Records contained in a dataset
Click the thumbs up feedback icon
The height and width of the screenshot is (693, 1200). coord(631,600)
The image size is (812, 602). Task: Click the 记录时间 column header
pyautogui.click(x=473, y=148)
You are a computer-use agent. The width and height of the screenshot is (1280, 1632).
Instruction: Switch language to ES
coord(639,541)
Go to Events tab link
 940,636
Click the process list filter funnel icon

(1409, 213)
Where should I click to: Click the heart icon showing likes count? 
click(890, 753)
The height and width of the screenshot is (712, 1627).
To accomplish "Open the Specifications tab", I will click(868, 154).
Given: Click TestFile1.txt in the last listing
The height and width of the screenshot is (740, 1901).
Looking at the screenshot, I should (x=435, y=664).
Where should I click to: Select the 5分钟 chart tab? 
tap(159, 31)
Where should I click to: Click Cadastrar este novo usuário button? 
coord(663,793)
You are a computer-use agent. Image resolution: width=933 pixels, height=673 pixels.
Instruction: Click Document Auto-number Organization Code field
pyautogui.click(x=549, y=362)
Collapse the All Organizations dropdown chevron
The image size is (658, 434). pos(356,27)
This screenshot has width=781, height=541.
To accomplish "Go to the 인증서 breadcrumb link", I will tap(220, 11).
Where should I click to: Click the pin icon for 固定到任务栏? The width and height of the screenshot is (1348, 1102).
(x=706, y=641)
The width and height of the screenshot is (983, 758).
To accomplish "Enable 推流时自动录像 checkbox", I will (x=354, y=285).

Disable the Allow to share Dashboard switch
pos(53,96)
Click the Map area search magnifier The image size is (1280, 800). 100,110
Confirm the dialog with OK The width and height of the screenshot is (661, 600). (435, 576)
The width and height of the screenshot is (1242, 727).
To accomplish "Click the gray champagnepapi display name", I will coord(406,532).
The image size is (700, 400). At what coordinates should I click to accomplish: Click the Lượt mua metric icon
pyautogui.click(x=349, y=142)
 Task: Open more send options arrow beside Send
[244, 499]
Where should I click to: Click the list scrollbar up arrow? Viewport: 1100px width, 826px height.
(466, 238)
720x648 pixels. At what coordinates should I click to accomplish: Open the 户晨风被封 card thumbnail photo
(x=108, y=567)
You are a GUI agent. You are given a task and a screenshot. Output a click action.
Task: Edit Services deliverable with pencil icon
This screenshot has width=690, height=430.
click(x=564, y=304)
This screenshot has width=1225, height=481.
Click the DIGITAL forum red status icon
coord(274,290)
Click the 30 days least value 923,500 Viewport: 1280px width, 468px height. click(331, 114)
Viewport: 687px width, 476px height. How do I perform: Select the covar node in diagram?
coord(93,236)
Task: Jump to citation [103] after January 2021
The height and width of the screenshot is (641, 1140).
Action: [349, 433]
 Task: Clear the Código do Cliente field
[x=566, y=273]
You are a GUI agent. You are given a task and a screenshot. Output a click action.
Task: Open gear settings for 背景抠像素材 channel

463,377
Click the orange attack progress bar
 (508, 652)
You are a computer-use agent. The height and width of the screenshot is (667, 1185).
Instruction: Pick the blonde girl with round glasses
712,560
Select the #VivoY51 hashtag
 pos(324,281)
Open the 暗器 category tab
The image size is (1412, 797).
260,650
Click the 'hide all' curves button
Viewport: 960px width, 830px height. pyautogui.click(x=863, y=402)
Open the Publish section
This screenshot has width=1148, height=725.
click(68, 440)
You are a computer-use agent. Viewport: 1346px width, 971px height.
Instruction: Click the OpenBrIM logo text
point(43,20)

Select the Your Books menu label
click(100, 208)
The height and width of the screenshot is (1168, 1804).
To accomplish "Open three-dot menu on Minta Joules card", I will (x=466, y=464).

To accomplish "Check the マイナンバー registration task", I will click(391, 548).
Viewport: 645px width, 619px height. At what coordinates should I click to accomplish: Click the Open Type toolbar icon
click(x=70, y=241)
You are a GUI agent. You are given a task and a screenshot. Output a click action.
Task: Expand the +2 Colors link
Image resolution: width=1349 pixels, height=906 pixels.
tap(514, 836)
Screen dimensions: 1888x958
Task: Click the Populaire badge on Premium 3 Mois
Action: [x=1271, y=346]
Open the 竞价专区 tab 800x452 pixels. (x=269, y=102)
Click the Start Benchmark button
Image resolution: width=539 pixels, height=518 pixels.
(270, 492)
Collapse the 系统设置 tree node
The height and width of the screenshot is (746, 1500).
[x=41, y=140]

-- Problem description --
From the records above, pick out and copy each line holding the word "will".

-- Solution to the exercise --
To accomplish "Open the Specifications tab", I will click(868, 154).
To accomplish "Go to the 인증서 breadcrumb link", I will tap(220, 11).
To accomplish "Enable 推流时自动录像 checkbox", I will (x=354, y=285).
To accomplish "Click the gray champagnepapi display name", I will coord(406,532).
To accomplish "Open three-dot menu on Minta Joules card", I will (x=466, y=464).
To accomplish "Check the マイナンバー registration task", I will click(391, 548).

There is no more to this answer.